(What to produce): In the passage on the Dioscuri, rewrite the stretch from "The first picture" through "sorts of heroes." with "heroes" changed to "champions".

------ Selected extract

The reason why I am in Rome is that I am writing my thesis. And just to give some illustration I am writing about all (or many of) the implications of how this

One of the Dioscuri (opus Phidiae). Roman copy after Greek statue c. 5th Century BC. Marble, c. 5.60 metres tall. Monte Cavallo, Rome

can become this:

J.H. Füssli, Study after the Dioscuri (opus Phidiae), 1770-75. Black chalk, 267 x 189 mm. Kunsthaus Zürich. From the Römisches Schizzenbuch

The first picture is of the Dioscuri in Rome and the second picture is J.H. Fuseli‘s drawn copy. Fuseli loved these figures and they reappear in many of his works as models for all sorts of heroes.

------------
------ Stored data

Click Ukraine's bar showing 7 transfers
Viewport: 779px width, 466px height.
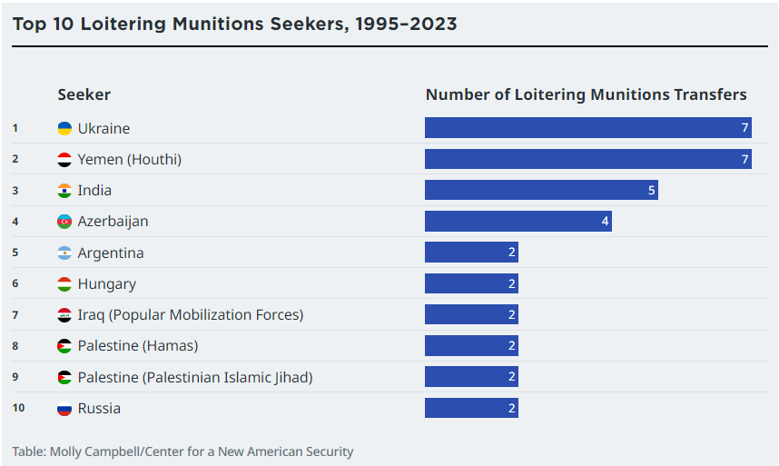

------------

(Finished exercise):
The first picture is of the Dioscuri in Rome and the second picture is J.H. Fuseli‘s drawn copy. Fuseli loved these figures and they reappear in many of his works as models for all sorts of champions.